## [Dataset]
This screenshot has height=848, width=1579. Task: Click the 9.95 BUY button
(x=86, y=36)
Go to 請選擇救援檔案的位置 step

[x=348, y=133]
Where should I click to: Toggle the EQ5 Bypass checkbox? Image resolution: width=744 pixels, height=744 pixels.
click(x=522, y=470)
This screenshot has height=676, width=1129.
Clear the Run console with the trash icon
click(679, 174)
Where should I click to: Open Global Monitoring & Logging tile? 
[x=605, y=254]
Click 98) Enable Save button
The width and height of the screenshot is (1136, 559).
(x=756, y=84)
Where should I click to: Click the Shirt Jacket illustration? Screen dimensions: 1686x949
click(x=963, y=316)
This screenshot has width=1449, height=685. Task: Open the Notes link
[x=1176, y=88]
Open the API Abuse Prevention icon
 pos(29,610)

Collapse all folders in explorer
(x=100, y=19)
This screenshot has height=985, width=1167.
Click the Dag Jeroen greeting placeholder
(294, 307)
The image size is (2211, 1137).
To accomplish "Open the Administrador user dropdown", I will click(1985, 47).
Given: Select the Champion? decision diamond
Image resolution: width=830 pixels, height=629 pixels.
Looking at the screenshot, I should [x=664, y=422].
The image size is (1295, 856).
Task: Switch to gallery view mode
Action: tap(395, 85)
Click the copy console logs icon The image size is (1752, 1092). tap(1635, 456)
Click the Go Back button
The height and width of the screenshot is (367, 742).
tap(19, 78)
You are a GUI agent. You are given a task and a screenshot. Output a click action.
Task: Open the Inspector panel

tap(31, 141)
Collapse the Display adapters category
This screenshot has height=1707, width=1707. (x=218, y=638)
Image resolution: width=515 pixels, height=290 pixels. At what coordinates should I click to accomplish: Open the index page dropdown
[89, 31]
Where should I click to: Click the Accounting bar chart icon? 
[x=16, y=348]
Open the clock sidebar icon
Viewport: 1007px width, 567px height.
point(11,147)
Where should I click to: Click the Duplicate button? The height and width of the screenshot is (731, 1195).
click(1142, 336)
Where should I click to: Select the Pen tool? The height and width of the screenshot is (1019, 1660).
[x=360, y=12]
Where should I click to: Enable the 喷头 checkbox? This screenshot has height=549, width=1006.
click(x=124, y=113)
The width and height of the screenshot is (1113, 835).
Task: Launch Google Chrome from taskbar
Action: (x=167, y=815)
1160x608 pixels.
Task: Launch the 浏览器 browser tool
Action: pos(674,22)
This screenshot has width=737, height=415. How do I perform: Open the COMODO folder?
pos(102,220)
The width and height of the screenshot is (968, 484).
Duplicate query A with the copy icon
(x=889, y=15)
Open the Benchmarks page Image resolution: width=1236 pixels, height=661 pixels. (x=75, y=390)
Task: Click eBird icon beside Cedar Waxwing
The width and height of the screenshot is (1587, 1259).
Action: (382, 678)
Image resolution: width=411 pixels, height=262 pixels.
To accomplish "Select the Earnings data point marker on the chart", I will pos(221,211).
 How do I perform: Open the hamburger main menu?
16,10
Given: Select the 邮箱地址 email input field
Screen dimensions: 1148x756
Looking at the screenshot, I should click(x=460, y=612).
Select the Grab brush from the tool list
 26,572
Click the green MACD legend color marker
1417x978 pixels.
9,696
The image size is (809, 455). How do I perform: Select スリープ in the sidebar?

## [Instructions for the task]
Check each line of the listing above for the string "will", and report how many lines contain it, as a number alone.

## [Result of the task]
2